Setters have long but flat silky coats and plumed tails, and as a rule very gentle faces, full of expression. In olden times, when it was customary to "net" game, these dogs were taught to point the birds and then to crouch or "set," that the net might be thrown over and beyond them; hence the name. The English, Irish, and Gordon setters are almost too well known to need any physical description. Fashions have changed somewhat, and will probably continue to do so, in these as in other popular breeds.
Still, the needs are so definite, and performance is such a necessary foundation for appearance, that the setters will probably never deviate very widely from the present standard, except in minor points attained by crossing the known types. It is doubtful if any serious breeder would trust other than setter blood in these already very beautiful and useful dogs.
In this country no dog is so well fitted for hunting grouse, pheasants, quail, and feathered upland and woodland game in general.
In comparing the three principal types, the English is the largest and strongest, and is largely white, with liver, tan, orange, or black blotches and "ticking." The Irish is the lightest and most finely drawn, and is all rich mahogany tan; he has a more high-strung disposition than either of the others, and is rather more nervous and subject to temperamental weaknesses, though when well trained and intelligently handled is unsurpassed as a field and hunting dog.

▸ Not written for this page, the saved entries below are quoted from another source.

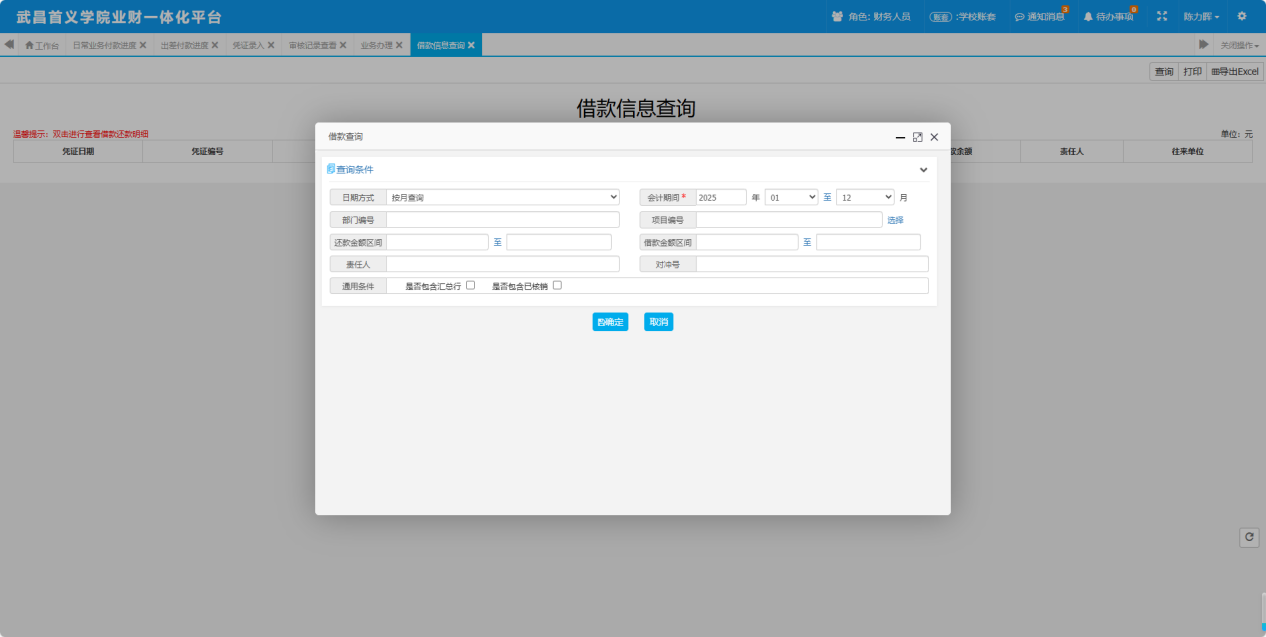Confirm the query with 确定 button
The image size is (1266, 637).
tap(610, 322)
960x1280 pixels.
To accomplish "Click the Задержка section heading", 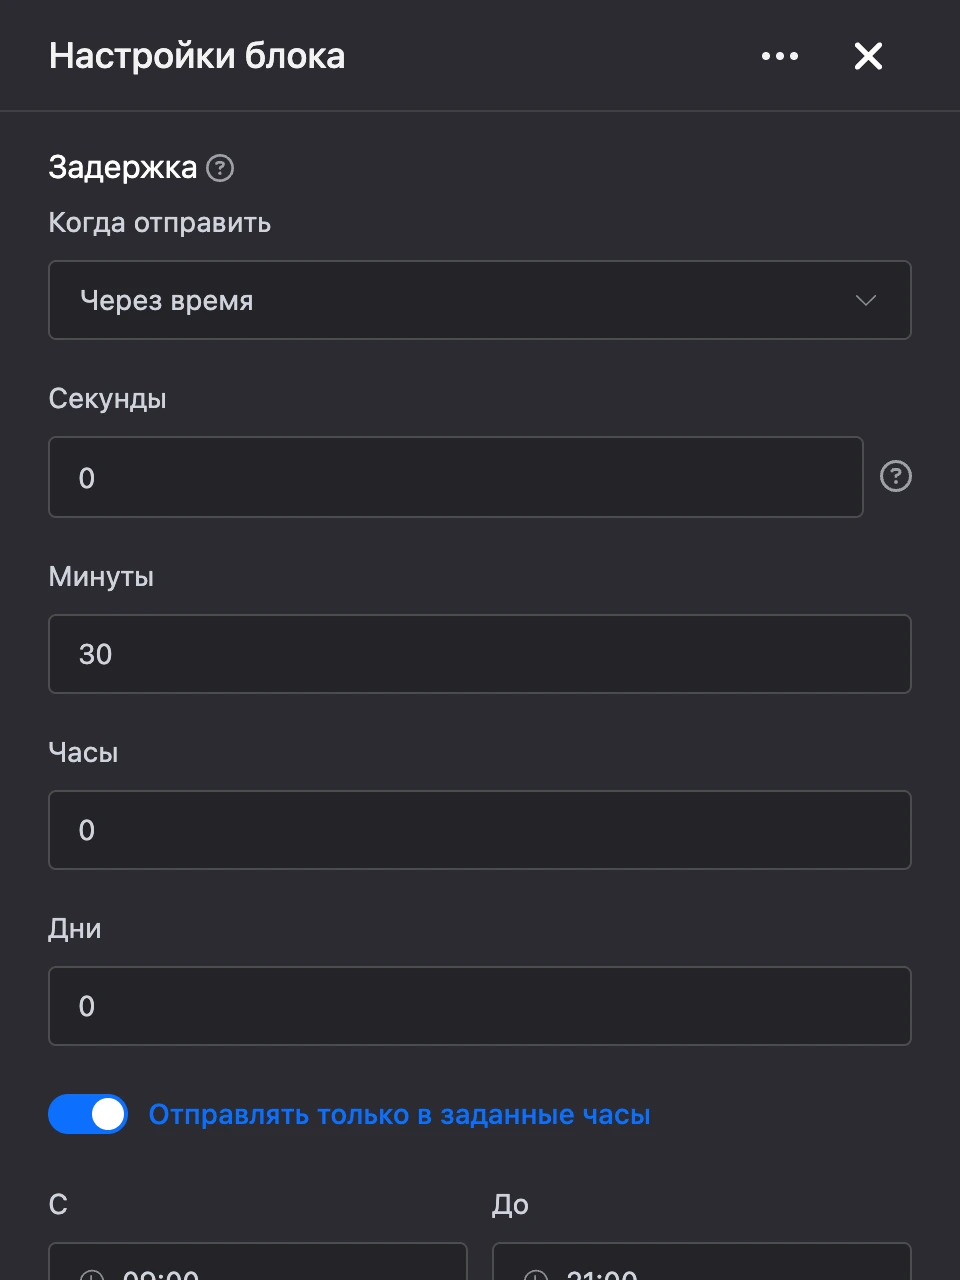I will (x=123, y=168).
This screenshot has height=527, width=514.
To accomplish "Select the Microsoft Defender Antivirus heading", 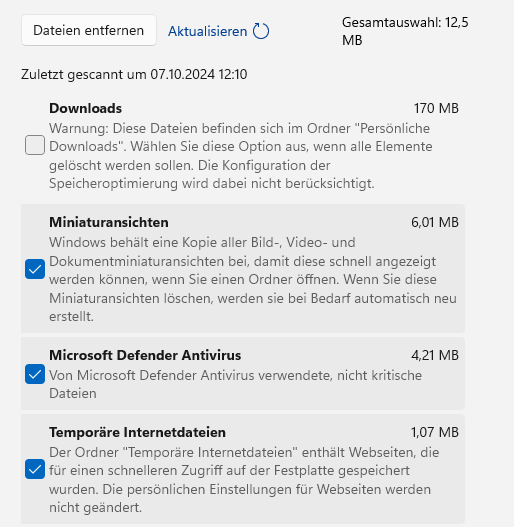I will click(145, 355).
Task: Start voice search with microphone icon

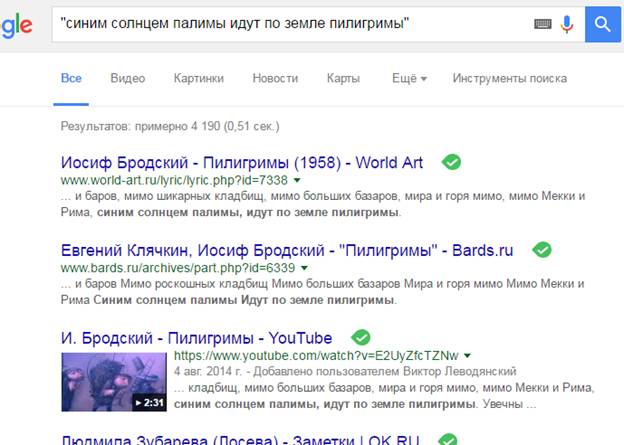Action: [568, 23]
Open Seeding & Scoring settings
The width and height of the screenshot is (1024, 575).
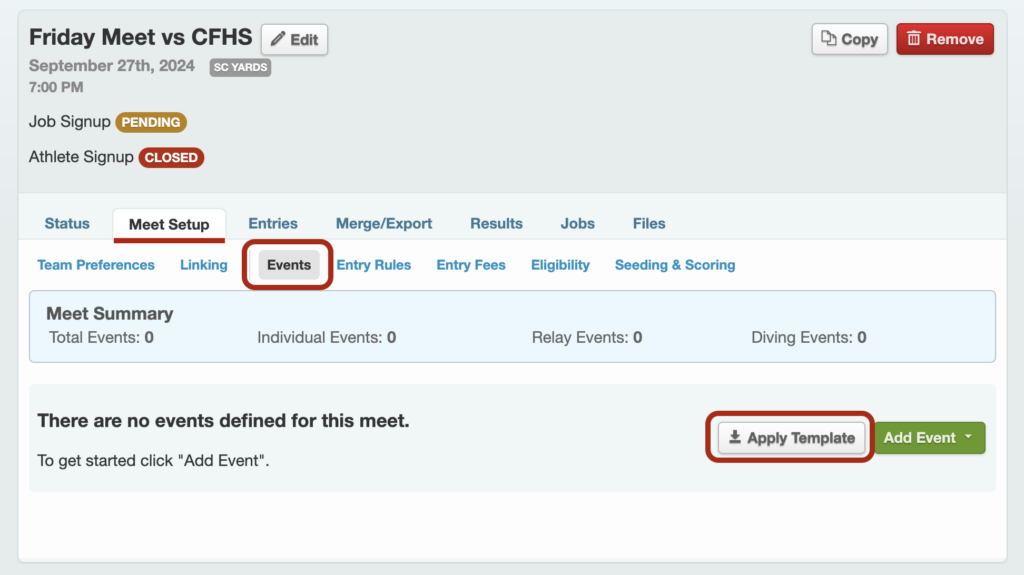(x=675, y=265)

The Gordon is a north British development, to be used chiefly on the red grouse of the heathery uplands, and is black, with deep tan chops, ear-linings, chest, belly, feet, and feather, and the characteristic tan spots over the eyes and on the cheeks. For several years he was bred to a very delicate, slender-headed type; he was then a very affectionate and beautiful creature, but lacked the staunchness such a hunting dog of almost exactly the conformation of the English setter: wide across the forehead, strong, fairly broad, and very deep in the chest, with plentiful bone in legs and good, hard, compact feet.
In this country, where the autumn woods abound in russet browns and deep shadows, the solid red and the black and tan dogs are harder to follow with the eye than those with a fair amount of white; hence the English setter and the mainly white pointer are favorites among the hunters, though the Irish has many adherents among those desiring a beautiful and companionable dog. The Gordon is nearly obsolete in this country.
The English has been modified in several respects, and excellent types have come to be known by the kennel names of their breeders, such as Belton and Llewellyn setters. These are excellent quail-dogs, being somewhat more of the build of the Irish setter and considerably lighter and more delicately put together than the staunch old English setter. Both are white, with much fine ticking of black which in the long white coat has a bluish appearance.
All setters should show quite a marked stop, have full, sympathetic, and intelligent eyes, soft, fine, nearly straight hair, a full feather along the back of all four legs, as well as from the lower side of the tail.
They should be built much like a pointer, except that they lack the springy arched quality of legs and back, being rather more careful, but much less rapid, workers than these rangers of the open fields. The stifle should be straight from front or back instead of free and outturned.
Under his soft and rather silky coat, the setter should be hard, finely muscled, and compact, and none of these dogs should be allowed to get fat and lazy, as they so often become in the hands of affectionate owners. No dog has a more wheedling way with him, and it takes rather firm nature to withstand his wiles.